Malang, Tugumalang.id – Serial Adolescence belakangan ini ramai diperbincangkan publik, bukan hanya karena alur ceritanya yang menegangkan, tapi juga karena isu psikologis mendalam yang diangkat. Serial ini membedah bagaimana konsep toxic masculinity memengaruhi kehidupan remaja laki-laki sejak usia dini—dari tekanan sosial hingga pembentukan identitas diri.
Serial ini dibuka dengan kisah Jamie, seorang remaja laki-laki berusia 13 tahun yang dituduh membunuh teman sekolahnya, Katie. Kasus ini mengguncang keluarganya dan menguak konflik internal, luka emosional, serta dinamika relasi yang selama ini terpendam.
Baca juga: Rekomendasi 5 Seri Buku Enid Blyton yang Seru untuk Anak dan Remaja
Meski mengusung cerita kriminal, Adolescence tidak hanya berfokus pada siapa pelakunya, tetapi lebih pada mengapa tindakan tersebut bisa terjadi. Dengan pendekatan sinematografi single shots, penonton diajak memahami kondisi psikologis setiap karakter laki-laki dalam cerita—semuanya hidup di bawah bayang-bayang ekspektasi menjadi “laki-laki sejati”.
Apa Itu Toxic Masculinity?
Toxic masculinity atau maskulinitas toksik adalah konsep sosial yang menuntut laki-laki untuk selalu kuat, dominan, agresif, heteroseksual, dan tidak menunjukkan emosi. Ekspektasi ini menciptakan tekanan besar yang berdampak pada kesehatan mental dan relasi sosial pria.
Dalam jangka panjang, toxic masculinity tidak hanya menyakiti orang lain—terutama perempuan—tetapi juga merugikan pria itu sendiri. Mereka menjadi takut terlihat lemah, enggan berbagi perasaan, dan cenderung memendam emosi. Hal ini meningkatkan risiko terhadap penyalahgunaan alkohol, narkoba, kekerasan, isolasi sosial, hingga bunuh diri.
Fenomena Red Pill dan Maskulinitas Toksik
Serial ini juga relevan dengan fenomena Red Pill Podcast, yang populer di kalangan pria muda. Istilah “Red Pill” berasal dari film The Matrix, sebagai simbol “melihat kebenaran tersembunyi.” Namun, dalam konteks ini, Red Pill berkembang menjadi gerakan yang menantang narasi sosial arus utama—terutama yang dianggap menguntungkan perempuan.

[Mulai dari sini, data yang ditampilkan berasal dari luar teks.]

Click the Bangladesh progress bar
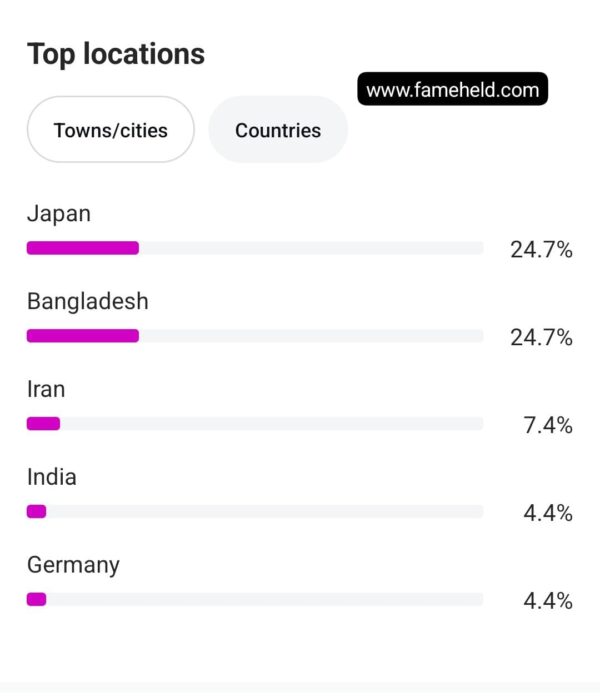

Baca juga: Tim Penelitian Fakultas Psikologi Universitas Negeri Malang Riset Upaya Pencegahan Kekerasan Seksual pada Remaja Tunagrahita
Podcast ini kerap membahas isu perceraian, hak asuh anak, dan eksploitasi emosional terhadap pria. Sayangnya, banyak kontennya dinilai memicu kebencian terhadap perempuan (misogini), memperkuat stereotip gender, dan menormalisasi dominasi pria.

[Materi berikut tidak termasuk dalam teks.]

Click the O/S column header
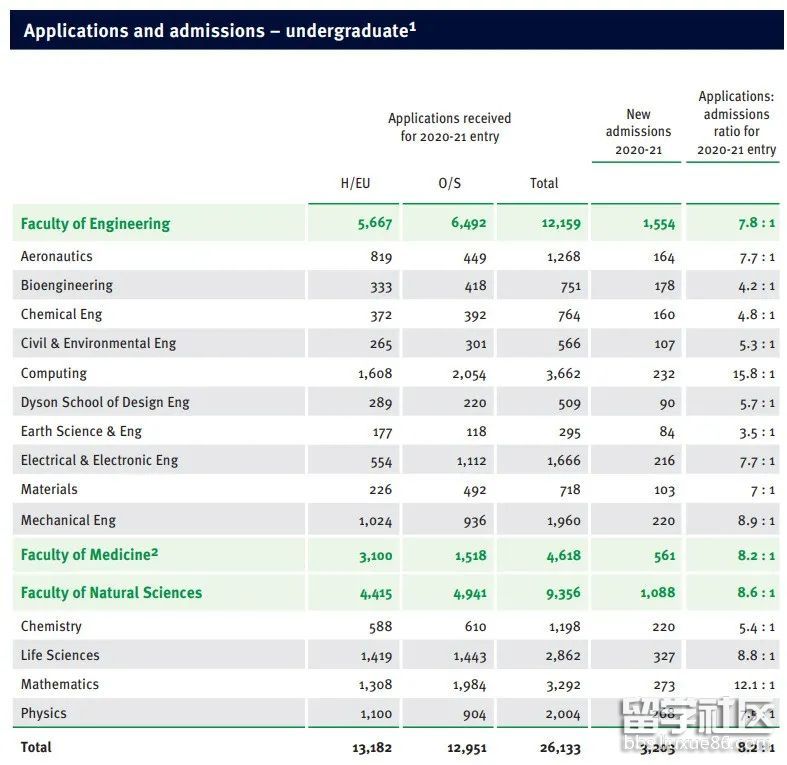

Beberapa narasi toksik yang disuarakan dalam gerakan Red Pill antara lain:
-
Menilai nilai seorang pria dari kekuasaan, uang, dan dominasi atas perempuan.
-
Mendorong pria untuk menekan emosi dan menjadikan agresi sebagai simbol kekuatan.
-
Merendahkan perempuan sebagai makhluk manipulatif yang hanya tertarik pada “alpha males.”
Alih-alih mendorong pemulihan dan kesehatan mental pria, Red Pill justru memperkuat luka sosial yang tidak terselesaikan—berbanding terbalik dengan gerakan positive masculinity yang menekankan empati, komunikasi, dan dukungan emosional.

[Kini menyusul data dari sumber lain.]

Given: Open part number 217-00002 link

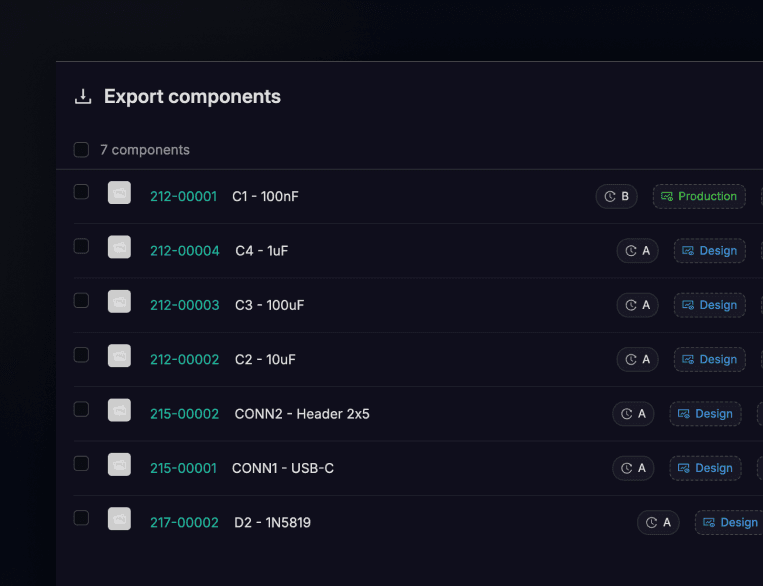Looking at the screenshot, I should tap(184, 522).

Pentingnya Ruang Aman untuk Remaja Laki-laki
Lewat Adolescence, kita diajak merenung: bagaimana jika remaja laki-laki terus dibesarkan dalam lingkungan yang menolak ekspresi emosional? Ketika kekerasan dan dominasi dianggap sebagai satu-satunya cara untuk menjadi “laki-laki sejati”, tragedi hanyalah soal waktu.
Sudah saatnya kita menciptakan ruang aman untuk anak laki-laki—ruang yang membolehkan mereka menangis, bercerita, dan merasa cukup hanya dengan menjadi diri sendiri. Sebab, menjadi kuat bukan berarti harus selalu terlihat tegar, dan menjadi laki-laki bukan berarti harus memendam semua luka sendirian.